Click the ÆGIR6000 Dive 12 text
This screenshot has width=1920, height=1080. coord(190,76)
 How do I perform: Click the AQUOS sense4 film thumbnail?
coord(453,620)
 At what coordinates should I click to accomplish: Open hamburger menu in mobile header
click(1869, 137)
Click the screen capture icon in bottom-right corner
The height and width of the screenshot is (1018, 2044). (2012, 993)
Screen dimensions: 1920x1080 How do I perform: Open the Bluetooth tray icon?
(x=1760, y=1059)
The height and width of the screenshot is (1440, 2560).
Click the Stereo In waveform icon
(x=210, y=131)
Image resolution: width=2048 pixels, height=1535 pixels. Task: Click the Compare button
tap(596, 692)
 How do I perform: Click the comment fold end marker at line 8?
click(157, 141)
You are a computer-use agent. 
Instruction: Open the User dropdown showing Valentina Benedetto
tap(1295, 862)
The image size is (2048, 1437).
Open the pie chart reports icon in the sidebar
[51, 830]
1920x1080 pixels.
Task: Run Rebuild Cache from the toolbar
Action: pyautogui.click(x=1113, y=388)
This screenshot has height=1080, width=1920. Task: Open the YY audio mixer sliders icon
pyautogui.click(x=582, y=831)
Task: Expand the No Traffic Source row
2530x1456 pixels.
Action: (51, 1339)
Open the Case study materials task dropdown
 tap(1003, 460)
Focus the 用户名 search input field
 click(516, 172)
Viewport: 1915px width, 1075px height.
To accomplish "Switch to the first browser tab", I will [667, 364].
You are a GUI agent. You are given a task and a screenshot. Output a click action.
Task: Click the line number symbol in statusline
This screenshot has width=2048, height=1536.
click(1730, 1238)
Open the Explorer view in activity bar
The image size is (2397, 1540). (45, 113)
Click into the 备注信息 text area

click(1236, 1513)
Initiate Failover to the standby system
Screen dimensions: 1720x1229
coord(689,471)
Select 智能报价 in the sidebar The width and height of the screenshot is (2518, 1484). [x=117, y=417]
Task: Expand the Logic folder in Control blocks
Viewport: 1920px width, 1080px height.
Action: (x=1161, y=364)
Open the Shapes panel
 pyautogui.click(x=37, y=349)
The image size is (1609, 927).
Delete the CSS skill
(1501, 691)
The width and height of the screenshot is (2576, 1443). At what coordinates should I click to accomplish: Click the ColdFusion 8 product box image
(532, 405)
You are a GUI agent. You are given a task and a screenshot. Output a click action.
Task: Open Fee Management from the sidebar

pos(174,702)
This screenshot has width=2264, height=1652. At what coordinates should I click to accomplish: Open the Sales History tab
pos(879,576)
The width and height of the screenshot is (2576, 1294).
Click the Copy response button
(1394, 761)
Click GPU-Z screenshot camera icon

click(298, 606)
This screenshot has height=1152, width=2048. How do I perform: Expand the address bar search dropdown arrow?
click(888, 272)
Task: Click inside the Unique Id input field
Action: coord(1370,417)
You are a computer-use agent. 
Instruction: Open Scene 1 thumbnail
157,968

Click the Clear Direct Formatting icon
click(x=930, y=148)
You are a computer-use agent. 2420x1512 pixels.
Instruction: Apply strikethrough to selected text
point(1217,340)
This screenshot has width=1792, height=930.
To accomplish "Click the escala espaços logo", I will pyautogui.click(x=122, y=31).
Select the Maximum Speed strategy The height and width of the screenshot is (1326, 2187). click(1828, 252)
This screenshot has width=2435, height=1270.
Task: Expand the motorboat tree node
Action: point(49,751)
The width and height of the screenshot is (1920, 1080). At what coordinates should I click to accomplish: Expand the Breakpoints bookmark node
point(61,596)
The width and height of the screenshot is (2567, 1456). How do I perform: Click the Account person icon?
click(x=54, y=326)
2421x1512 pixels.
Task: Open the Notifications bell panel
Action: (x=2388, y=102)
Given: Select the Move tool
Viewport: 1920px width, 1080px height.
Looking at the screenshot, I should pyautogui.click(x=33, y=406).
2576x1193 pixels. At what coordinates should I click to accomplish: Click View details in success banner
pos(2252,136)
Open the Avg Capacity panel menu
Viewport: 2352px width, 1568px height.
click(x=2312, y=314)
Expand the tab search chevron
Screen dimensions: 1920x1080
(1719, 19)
-=-=-=-=-
[WORK TASK]: Every entry shown above should be written out again without a single difference.

[ANSWER TO THE EXERCISE]:
Click the ÆGIR6000 Dive 12 text
This screenshot has width=1920, height=1080. coord(190,76)
 How do I perform: Click the AQUOS sense4 film thumbnail?
coord(453,620)
 At what coordinates should I click to accomplish: Open hamburger menu in mobile header
click(1869, 137)
Click the screen capture icon in bottom-right corner
The height and width of the screenshot is (1018, 2044). (2012, 993)
Screen dimensions: 1920x1080 How do I perform: Open the Bluetooth tray icon?
(x=1760, y=1059)
The height and width of the screenshot is (1440, 2560).
Click the Stereo In waveform icon
(x=210, y=131)
Image resolution: width=2048 pixels, height=1535 pixels. Task: Click the Compare button
tap(596, 692)
 How do I perform: Click the comment fold end marker at line 8?
click(157, 141)
You are a computer-use agent. 
Instruction: Open the User dropdown showing Valentina Benedetto
tap(1295, 862)
The image size is (2048, 1437).
Open the pie chart reports icon in the sidebar
[51, 830]
1920x1080 pixels.
Task: Run Rebuild Cache from the toolbar
Action: pyautogui.click(x=1113, y=388)
This screenshot has height=1080, width=1920. Task: Open the YY audio mixer sliders icon
pyautogui.click(x=582, y=831)
Task: Expand the No Traffic Source row
2530x1456 pixels.
Action: (51, 1339)
Open the Case study materials task dropdown
 tap(1003, 460)
Focus the 用户名 search input field
 click(516, 172)
Viewport: 1915px width, 1075px height.
To accomplish "Switch to the first browser tab", I will [667, 364].
You are a GUI agent. You are given a task and a screenshot. Output a click action.
Task: Click the line number symbol in statusline
This screenshot has width=2048, height=1536.
click(1730, 1238)
Open the Explorer view in activity bar
The image size is (2397, 1540). (45, 113)
Click into the 备注信息 text area

click(1236, 1513)
Initiate Failover to the standby system
Screen dimensions: 1720x1229
coord(689,471)
Select 智能报价 in the sidebar The width and height of the screenshot is (2518, 1484). [x=117, y=417]
Task: Expand the Logic folder in Control blocks
Viewport: 1920px width, 1080px height.
Action: (x=1161, y=364)
Open the Shapes panel
 pyautogui.click(x=37, y=349)
The image size is (1609, 927).
Delete the CSS skill
(1501, 691)
The width and height of the screenshot is (2576, 1443). At what coordinates should I click to accomplish: Click the ColdFusion 8 product box image
(532, 405)
You are a GUI agent. You are given a task and a screenshot. Output a click action.
Task: Open Fee Management from the sidebar

pos(174,702)
This screenshot has width=2264, height=1652. At what coordinates should I click to accomplish: Open the Sales History tab
pos(879,576)
The width and height of the screenshot is (2576, 1294).
Click the Copy response button
(1394, 761)
Click GPU-Z screenshot camera icon

click(298, 606)
This screenshot has height=1152, width=2048. How do I perform: Expand the address bar search dropdown arrow?
click(888, 272)
Task: Click inside the Unique Id input field
Action: coord(1370,417)
You are a computer-use agent. 
Instruction: Open Scene 1 thumbnail
157,968

Click the Clear Direct Formatting icon
click(x=930, y=148)
You are a computer-use agent. 2420x1512 pixels.
Instruction: Apply strikethrough to selected text
point(1217,340)
This screenshot has width=1792, height=930.
To accomplish "Click the escala espaços logo", I will pyautogui.click(x=122, y=31).
Select the Maximum Speed strategy The height and width of the screenshot is (1326, 2187). click(1828, 252)
This screenshot has width=2435, height=1270.
Task: Expand the motorboat tree node
Action: point(49,751)
The width and height of the screenshot is (1920, 1080). At what coordinates should I click to accomplish: Expand the Breakpoints bookmark node
point(61,596)
The width and height of the screenshot is (2567, 1456). How do I perform: Click the Account person icon?
click(x=54, y=326)
2421x1512 pixels.
Task: Open the Notifications bell panel
Action: (x=2388, y=102)
Given: Select the Move tool
Viewport: 1920px width, 1080px height.
Looking at the screenshot, I should pyautogui.click(x=33, y=406).
2576x1193 pixels. At what coordinates should I click to accomplish: Click View details in success banner
pos(2252,136)
Open the Avg Capacity panel menu
Viewport: 2352px width, 1568px height.
click(x=2312, y=314)
Expand the tab search chevron
Screen dimensions: 1920x1080
(1719, 19)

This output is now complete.